In a letter to the Hamilton Spectator Freeman made this charge against the magistrate: "Mr. Matthews arrested him as having been guilty of murder without any legal evidence of a murder having been committed, or, in fact, of any one having been killed by him. And after he had him in custody he communicated with the authorities for the necessary evidence."[4]

On November 24 Anderson was brought before the Court of Queen's Bench consisting of Chief Justice Robinson and Justices Burns and McLean. S. B. Freeman appeared for the prisoner and Henry Eccles and R. A. Harrison for the attorney-general. Freeman read the warrant of committal by William Matthews and the two other Brantford magistrates who had been associated with him. The evidence was to the effect that on September 28, 1859 (sic), Anderson was on the estate of Seneca T. P. Diggs in Howard County, Missouri, and that Diggs, while attempting with Negro help to arrest Anderson, was stabbed twice and later died. The question was whether Canada was to administer the slave laws of Missouri. The counsel for the Crown admitted that Anderson's act, if committed in Canada, would not be murder.

The Anderson case was practically the last important case to come before Chief Justice Sir John Beverly Robinson, and around perhaps no decision of his whole legal career did more excitement center. While the justices were considering the evidence public meetings were being held, not only in Toronto but in other Canadian cities. Newspapers were furiously defending the fugitive and the judgment of the court was being awaited with tense interest.
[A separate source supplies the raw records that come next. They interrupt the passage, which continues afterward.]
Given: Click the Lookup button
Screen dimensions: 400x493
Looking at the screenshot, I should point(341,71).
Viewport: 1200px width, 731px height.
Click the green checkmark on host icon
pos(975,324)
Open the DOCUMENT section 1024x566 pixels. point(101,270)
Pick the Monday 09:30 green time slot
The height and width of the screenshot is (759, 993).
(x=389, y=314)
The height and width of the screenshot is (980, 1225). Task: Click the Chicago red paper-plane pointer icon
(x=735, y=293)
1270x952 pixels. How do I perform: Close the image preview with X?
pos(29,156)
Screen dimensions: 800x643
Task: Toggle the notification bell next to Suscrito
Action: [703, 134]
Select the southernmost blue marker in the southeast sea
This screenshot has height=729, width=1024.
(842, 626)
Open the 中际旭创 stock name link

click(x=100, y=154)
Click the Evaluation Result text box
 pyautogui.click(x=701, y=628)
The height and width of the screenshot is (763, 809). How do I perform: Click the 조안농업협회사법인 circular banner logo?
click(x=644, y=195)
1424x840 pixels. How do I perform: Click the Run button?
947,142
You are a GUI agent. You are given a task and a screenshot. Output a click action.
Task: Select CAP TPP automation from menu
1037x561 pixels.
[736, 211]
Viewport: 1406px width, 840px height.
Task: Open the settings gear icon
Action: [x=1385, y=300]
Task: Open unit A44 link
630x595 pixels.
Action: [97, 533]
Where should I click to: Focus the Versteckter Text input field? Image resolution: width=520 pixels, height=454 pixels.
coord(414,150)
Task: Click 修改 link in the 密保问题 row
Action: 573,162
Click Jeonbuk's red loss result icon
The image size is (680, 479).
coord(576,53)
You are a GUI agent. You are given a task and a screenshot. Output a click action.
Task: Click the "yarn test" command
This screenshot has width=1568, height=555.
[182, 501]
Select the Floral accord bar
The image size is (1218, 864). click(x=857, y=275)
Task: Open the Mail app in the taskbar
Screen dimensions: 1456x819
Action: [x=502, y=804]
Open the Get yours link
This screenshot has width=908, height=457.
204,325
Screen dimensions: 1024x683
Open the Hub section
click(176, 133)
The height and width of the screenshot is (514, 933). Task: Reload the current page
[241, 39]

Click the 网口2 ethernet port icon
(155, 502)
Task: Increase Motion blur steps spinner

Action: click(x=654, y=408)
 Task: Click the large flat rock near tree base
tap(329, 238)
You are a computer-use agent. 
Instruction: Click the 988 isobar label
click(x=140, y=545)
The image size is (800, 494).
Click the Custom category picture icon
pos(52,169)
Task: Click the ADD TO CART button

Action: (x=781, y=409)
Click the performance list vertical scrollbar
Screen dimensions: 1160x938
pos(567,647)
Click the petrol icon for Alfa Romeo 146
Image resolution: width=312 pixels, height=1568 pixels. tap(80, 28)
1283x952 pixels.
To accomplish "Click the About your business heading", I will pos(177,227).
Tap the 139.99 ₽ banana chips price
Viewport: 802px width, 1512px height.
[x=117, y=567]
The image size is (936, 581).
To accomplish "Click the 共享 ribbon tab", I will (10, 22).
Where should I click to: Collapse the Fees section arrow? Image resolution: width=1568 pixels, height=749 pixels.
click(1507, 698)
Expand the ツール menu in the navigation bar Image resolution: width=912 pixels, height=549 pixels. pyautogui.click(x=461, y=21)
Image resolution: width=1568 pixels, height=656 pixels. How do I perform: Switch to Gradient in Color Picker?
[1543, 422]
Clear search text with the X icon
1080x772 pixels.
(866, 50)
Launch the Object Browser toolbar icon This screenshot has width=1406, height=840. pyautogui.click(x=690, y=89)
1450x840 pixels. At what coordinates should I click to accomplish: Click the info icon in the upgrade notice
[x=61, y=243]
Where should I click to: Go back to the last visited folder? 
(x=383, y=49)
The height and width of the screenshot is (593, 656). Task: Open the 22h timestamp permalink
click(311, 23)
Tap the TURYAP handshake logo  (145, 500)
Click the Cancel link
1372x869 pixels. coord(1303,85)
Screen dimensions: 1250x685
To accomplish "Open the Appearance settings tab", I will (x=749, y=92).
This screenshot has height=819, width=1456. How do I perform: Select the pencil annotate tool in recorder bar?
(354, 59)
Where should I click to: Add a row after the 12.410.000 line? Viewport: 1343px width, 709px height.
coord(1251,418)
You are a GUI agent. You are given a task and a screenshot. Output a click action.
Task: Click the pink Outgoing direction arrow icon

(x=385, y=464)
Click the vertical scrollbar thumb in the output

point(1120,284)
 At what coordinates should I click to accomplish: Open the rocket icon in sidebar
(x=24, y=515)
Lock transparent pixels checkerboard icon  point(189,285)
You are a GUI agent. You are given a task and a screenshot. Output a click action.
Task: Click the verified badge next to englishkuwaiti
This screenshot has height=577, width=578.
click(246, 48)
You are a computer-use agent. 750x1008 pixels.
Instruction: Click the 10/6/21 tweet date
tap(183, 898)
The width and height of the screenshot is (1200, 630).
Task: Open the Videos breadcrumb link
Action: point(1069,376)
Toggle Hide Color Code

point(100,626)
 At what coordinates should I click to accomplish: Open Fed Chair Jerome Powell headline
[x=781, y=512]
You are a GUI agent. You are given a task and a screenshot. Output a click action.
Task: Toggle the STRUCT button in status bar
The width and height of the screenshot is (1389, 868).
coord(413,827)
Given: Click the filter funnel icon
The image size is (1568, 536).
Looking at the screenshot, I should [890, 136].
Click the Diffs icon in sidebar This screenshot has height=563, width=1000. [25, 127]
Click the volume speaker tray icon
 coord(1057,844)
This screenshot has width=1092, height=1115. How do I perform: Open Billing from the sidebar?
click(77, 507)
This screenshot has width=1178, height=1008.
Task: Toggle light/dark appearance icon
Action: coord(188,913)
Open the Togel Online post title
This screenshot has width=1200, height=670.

It was understood on November 30 that the Chief Justice was ready to give decision but that he deferred for his associates. On that date there were special police on duty about the court in fear of an attempt at rescue by the Negroes and others. The Globe of that date contended that the question of surrendering the man, being a matter of a treaty, should have been dealt with by the executive and not by the courts at all.

"The universal heart and conscience of the people of Canada and of the British nation will say upon the facts of the case that Anderson is not a murderer in the sight of God, or under British law," was a part of its comment editorially upon the case. A day or two later the paper pointed out the significance of this particular case. If Anderson were given up, it maintained, "no fugitive slave in Canada is safe on our soil ... there is not a fugitive in Canada whose extradition may not be demanded upon evidence sufficient to put the accused upon his trial."[5]

The court finally gave its judgment on Saturday, December 15. The papers of the following Monday say, that as the decision was being given, police stood about the court with muskets and that a company of Royal Canadian Rifles were also under arms at the Government House.

In its decision the court was not unanimous. The Chief Justice and Justice Burns favored extradition while Justice McLean dissented. The biographer of the Chief Justice says of this judgment: "Their decision was neither in support of nor against slavery but was based entirely upon the consideration of the treaty existing between the United States and Canada." The biographer quotes also as follows from an English contemporary: "These judges, proof against unpopularity and unswayed by their own bitter hatred of slavery, as well as unsoftened by their own feelings for a fellow man, in agonizing peril, upheld the law made to their hands and which they are sworn faithfully to administer. Fiat justitia. Give them their due. Such men are the ballast of nations."[6]

Gerrit Smith, the famous abolitionist, was one of those who acted on behalf of the fugitive, and his plea made a strong impression. He argued that Anderson was not guilty of murder but at the worst of homicide, that the Ashburton case did not require the surrender of fugitives and that in any case Anderson's delivery was a matter for the English courts to decide.

On the evening of December 19, 1860, a huge mass meeting was held in St. Lawrence Hall. The mayor of the city presided and the chief speaker of the evening was John Scoble, the abolitionist.[7] He was able to throw considerable light upon the exact meaning of the extradition treaty, having interviewed both Lord Aberdeen and Lord Brougham on its terms in relation to fugitive slaves at the time that it was passing through the British Parliament. He was at that time the secretary of the Anti-Slavery Society of England which had become alarmed over the possibilities to fugitives in Canada of the extradition clauses.[8]